The United States has cautioned against expecting any breakthrough "anytime soon" on the U.N. Security Council reforms, dampening India's hopes for a permanent seat just a week after U.S. President Barack Obama backed its quest for this prestigious slot.

A top U.S. official also clarified that Mr. Obama's endorsement of India for permanent membership in the UNSC during his visit to New Delhi was not a last minute decision, but had been well thought out. It was kept hush-hush, since the endorsement was a big news item, he said.

"I would caution against expecting any kind of breakthrough anytime soon," Assistant Secretary of State Robert Blake told journalists in New York and Washington during a digital video press conference.

"I think the President and others have made it clear that this (reform) is going to be a long and complicated process and that we?re committed to a modest expansion both of permanent and non-permanent seats," he said.

The official said the only "real change" Mr. Obama announced was U.S. support to India's permanent seat in the 15-membered wing of the U.N., but ?we have always been clear that this is going to be a long-term and very complicated process."

Mr. Blake, however, asserted that no condition has been imposed on India in lieu of the support for the Security Council berth. "No, there's not conditionality."

He also answered questions on a range of issues including terrorism, Pakistan and China.

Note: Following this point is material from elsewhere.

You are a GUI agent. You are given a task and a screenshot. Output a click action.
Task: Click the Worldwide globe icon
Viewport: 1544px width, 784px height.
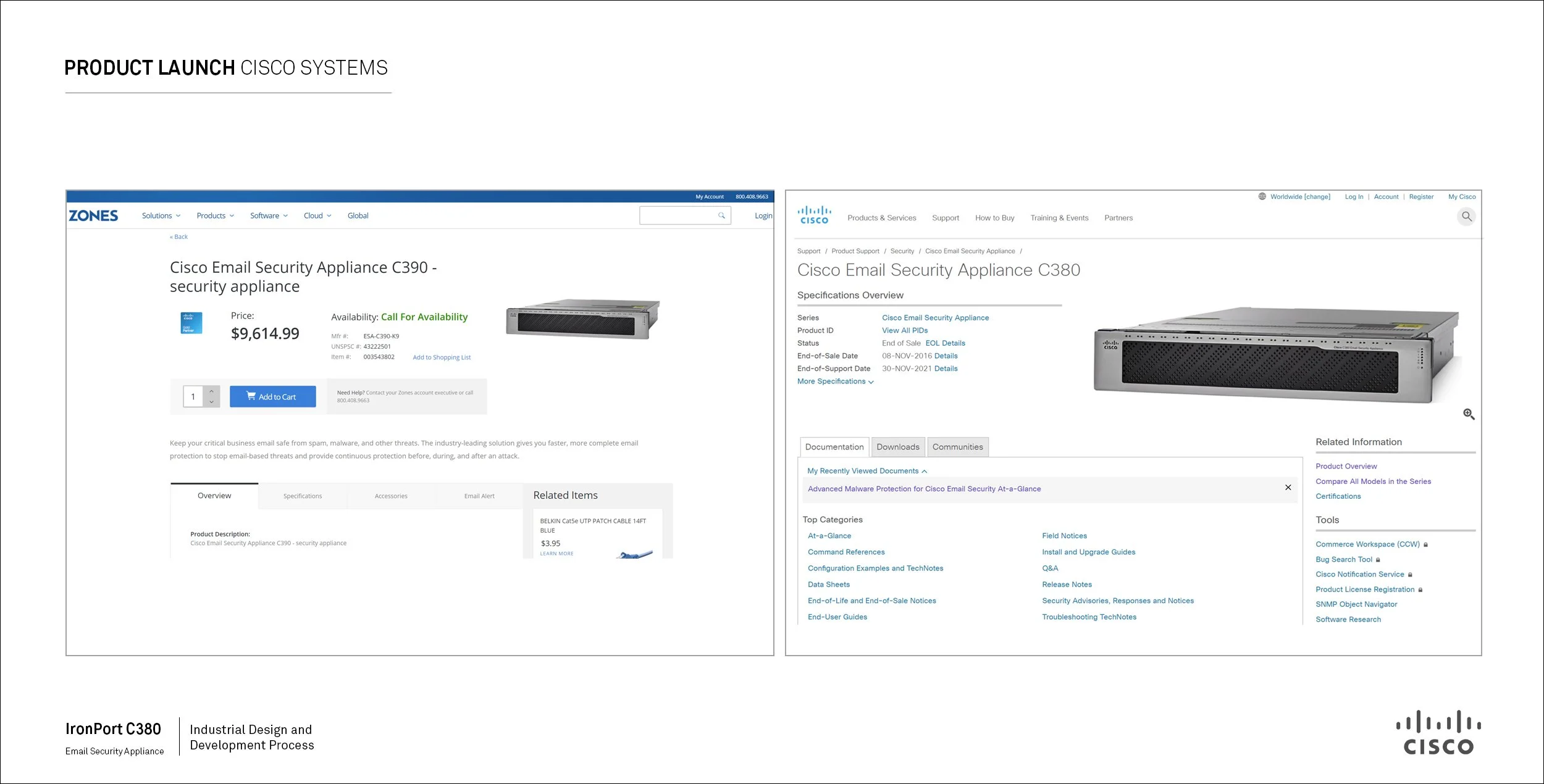click(1262, 197)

Mr. Blake said it is in interest of Pakistan to crack down on terrorist groups operating inside the country.

"The President (Obama) was very clear that Pakistan itself has been the chief victim of international terrorism.

And so it's very much in its own interest to crack down on these groups, which increasingly are operating as a syndicate and it's very difficult to really distinguish between them," he said.

Mr. Blake also said Mr. Obama's enthusiasm for a stronger Indo-U.S. relationship is not to "counterbalance" China's growing influence over Asia.

"I don't think you heard anybody say that in the course of the President's three-day visit (to India), we're looking to counterbalance China in any way," he added.

On nuclear issues, Blake said the U.S. said it considered India as a partner in its global non-proliferation efforts.

"One of the criticisms in the past has been that U.S. sometimes regarded India more as a target than a partner in non-proliferation, I think the steps President (Obama) announced in the course of this visit showed definitely that we now see India as a partner in the global non-proliferation space.

"Not only in terms of the actions, but also in terms of our growing efforts in the nuclear area," he added.

Elaborating on UNSC reforms, he said there are many contenders for permanent seats as India, Japan, Brazil, South Africa and Germany.

"There's the whole question of the veto. And so we need to have a detailed and serious conversation with all of our friends who are competing for these seats," he added.